Start of TASK INPUT

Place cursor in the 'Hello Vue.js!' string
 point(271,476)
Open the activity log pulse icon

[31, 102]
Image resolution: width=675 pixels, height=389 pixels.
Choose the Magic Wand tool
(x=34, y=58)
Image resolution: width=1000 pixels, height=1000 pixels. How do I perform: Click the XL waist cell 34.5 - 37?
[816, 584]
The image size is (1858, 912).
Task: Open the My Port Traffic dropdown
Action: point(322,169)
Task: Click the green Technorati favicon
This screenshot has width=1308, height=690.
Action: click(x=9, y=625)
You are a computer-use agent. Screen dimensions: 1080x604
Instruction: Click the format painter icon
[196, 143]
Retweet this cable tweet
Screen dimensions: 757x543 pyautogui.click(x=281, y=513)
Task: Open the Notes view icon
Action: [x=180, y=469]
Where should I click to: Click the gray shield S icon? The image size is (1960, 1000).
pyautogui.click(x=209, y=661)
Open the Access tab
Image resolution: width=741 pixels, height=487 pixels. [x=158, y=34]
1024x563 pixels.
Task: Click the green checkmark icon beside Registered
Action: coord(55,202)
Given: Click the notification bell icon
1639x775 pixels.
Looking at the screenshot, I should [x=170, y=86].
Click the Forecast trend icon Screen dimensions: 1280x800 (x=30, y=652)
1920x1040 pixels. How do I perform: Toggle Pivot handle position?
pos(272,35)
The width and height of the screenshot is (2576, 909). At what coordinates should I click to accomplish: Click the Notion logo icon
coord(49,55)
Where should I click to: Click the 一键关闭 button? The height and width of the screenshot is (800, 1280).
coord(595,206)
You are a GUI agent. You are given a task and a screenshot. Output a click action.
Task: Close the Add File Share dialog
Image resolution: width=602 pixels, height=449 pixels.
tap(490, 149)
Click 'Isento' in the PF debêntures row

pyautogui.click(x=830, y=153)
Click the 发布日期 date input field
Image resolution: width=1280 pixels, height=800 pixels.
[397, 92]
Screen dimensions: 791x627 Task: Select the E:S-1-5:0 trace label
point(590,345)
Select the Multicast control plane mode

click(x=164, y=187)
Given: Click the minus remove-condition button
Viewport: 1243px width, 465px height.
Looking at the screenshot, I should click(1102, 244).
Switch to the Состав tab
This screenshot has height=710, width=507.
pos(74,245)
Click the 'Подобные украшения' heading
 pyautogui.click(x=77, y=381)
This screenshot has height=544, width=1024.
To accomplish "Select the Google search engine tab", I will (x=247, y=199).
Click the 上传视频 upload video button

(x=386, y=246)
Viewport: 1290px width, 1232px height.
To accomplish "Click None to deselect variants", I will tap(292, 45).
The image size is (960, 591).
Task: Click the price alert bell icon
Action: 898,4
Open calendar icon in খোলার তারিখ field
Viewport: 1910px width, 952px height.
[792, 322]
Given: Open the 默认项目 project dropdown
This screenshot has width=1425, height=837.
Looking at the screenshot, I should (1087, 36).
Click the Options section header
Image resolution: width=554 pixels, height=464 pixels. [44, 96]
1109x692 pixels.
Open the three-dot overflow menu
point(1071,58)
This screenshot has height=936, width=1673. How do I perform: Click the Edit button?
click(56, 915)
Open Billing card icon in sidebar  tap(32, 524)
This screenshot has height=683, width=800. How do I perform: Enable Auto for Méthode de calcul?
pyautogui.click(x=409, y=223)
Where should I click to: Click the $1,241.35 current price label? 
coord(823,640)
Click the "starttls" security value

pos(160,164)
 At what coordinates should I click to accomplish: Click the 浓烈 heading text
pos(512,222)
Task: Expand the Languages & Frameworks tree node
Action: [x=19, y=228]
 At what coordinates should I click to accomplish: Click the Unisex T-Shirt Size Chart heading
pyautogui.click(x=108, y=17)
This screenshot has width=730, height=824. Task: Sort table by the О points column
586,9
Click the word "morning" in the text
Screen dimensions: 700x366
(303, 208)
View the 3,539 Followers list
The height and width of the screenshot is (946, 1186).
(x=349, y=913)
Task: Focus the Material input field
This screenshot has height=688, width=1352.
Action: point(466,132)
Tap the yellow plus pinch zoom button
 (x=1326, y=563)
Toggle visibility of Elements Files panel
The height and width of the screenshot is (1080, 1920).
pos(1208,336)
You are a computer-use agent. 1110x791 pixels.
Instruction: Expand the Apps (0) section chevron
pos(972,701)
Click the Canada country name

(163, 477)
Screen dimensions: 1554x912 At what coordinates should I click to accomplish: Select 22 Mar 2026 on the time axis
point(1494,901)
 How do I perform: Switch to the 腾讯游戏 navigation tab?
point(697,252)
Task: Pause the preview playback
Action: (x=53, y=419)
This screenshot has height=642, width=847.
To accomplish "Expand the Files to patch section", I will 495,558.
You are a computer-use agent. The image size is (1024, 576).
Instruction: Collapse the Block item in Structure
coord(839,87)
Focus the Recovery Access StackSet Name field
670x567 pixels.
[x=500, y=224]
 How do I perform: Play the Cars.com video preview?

End of TASK INPUT

[YOUR GOAL]:
Every word of every entry must be returned as it appears.

[RESPONSE AREA]:
Place cursor in the 'Hello Vue.js!' string
 point(271,476)
Open the activity log pulse icon

[31, 102]
Image resolution: width=675 pixels, height=389 pixels.
Choose the Magic Wand tool
(x=34, y=58)
Image resolution: width=1000 pixels, height=1000 pixels. How do I perform: Click the XL waist cell 34.5 - 37?
[816, 584]
The image size is (1858, 912).
Task: Open the My Port Traffic dropdown
Action: point(322,169)
Task: Click the green Technorati favicon
This screenshot has width=1308, height=690.
Action: click(x=9, y=625)
You are a computer-use agent. Screen dimensions: 1080x604
Instruction: Click the format painter icon
[196, 143]
Retweet this cable tweet
Screen dimensions: 757x543 pyautogui.click(x=281, y=513)
Task: Open the Notes view icon
Action: [x=180, y=469]
Where should I click to: Click the gray shield S icon? The image size is (1960, 1000).
pyautogui.click(x=209, y=661)
Open the Access tab
Image resolution: width=741 pixels, height=487 pixels. [x=158, y=34]
1024x563 pixels.
Task: Click the green checkmark icon beside Registered
Action: coord(55,202)
Given: Click the notification bell icon
1639x775 pixels.
Looking at the screenshot, I should [x=170, y=86].
Click the Forecast trend icon Screen dimensions: 1280x800 (x=30, y=652)
1920x1040 pixels. How do I perform: Toggle Pivot handle position?
pos(272,35)
The width and height of the screenshot is (2576, 909). At what coordinates should I click to accomplish: Click the Notion logo icon
coord(49,55)
Where should I click to: Click the 一键关闭 button? The height and width of the screenshot is (800, 1280).
coord(595,206)
You are a GUI agent. You are given a task and a screenshot. Output a click action.
Task: Close the Add File Share dialog
Image resolution: width=602 pixels, height=449 pixels.
tap(490, 149)
Click 'Isento' in the PF debêntures row

pyautogui.click(x=830, y=153)
Click the 发布日期 date input field
Image resolution: width=1280 pixels, height=800 pixels.
[397, 92]
Screen dimensions: 791x627 Task: Select the E:S-1-5:0 trace label
point(590,345)
Select the Multicast control plane mode

click(x=164, y=187)
Given: Click the minus remove-condition button
Viewport: 1243px width, 465px height.
Looking at the screenshot, I should click(1102, 244).
Switch to the Состав tab
This screenshot has height=710, width=507.
pos(74,245)
Click the 'Подобные украшения' heading
 pyautogui.click(x=77, y=381)
This screenshot has height=544, width=1024.
To accomplish "Select the Google search engine tab", I will (x=247, y=199).
Click the 上传视频 upload video button

(x=386, y=246)
Viewport: 1290px width, 1232px height.
To accomplish "Click None to deselect variants", I will tap(292, 45).
The image size is (960, 591).
Task: Click the price alert bell icon
Action: 898,4
Open calendar icon in খোলার তারিখ field
Viewport: 1910px width, 952px height.
[792, 322]
Given: Open the 默认项目 project dropdown
This screenshot has width=1425, height=837.
Looking at the screenshot, I should (1087, 36).
Click the Options section header
Image resolution: width=554 pixels, height=464 pixels. [44, 96]
1109x692 pixels.
Open the three-dot overflow menu
point(1071,58)
This screenshot has height=936, width=1673. How do I perform: Click the Edit button?
click(56, 915)
Open Billing card icon in sidebar  tap(32, 524)
This screenshot has height=683, width=800. How do I perform: Enable Auto for Méthode de calcul?
pyautogui.click(x=409, y=223)
Where should I click to: Click the $1,241.35 current price label? 
coord(823,640)
Click the "starttls" security value

pos(160,164)
 At what coordinates should I click to accomplish: Click the 浓烈 heading text
pos(512,222)
Task: Expand the Languages & Frameworks tree node
Action: [x=19, y=228]
 At what coordinates should I click to accomplish: Click the Unisex T-Shirt Size Chart heading
pyautogui.click(x=108, y=17)
This screenshot has width=730, height=824. Task: Sort table by the О points column
586,9
Click the word "morning" in the text
Screen dimensions: 700x366
(303, 208)
View the 3,539 Followers list
The height and width of the screenshot is (946, 1186).
(x=349, y=913)
Task: Focus the Material input field
This screenshot has height=688, width=1352.
Action: point(466,132)
Tap the yellow plus pinch zoom button
 (x=1326, y=563)
Toggle visibility of Elements Files panel
The height and width of the screenshot is (1080, 1920).
pos(1208,336)
You are a computer-use agent. 1110x791 pixels.
Instruction: Expand the Apps (0) section chevron
pos(972,701)
Click the Canada country name

(163, 477)
Screen dimensions: 1554x912 At what coordinates should I click to accomplish: Select 22 Mar 2026 on the time axis
point(1494,901)
 How do I perform: Switch to the 腾讯游戏 navigation tab?
point(697,252)
Task: Pause the preview playback
Action: (x=53, y=419)
This screenshot has height=642, width=847.
To accomplish "Expand the Files to patch section", I will 495,558.
You are a computer-use agent. The image size is (1024, 576).
Instruction: Collapse the Block item in Structure
coord(839,87)
Focus the Recovery Access StackSet Name field
670x567 pixels.
[x=500, y=224]
 How do I perform: Play the Cars.com video preview?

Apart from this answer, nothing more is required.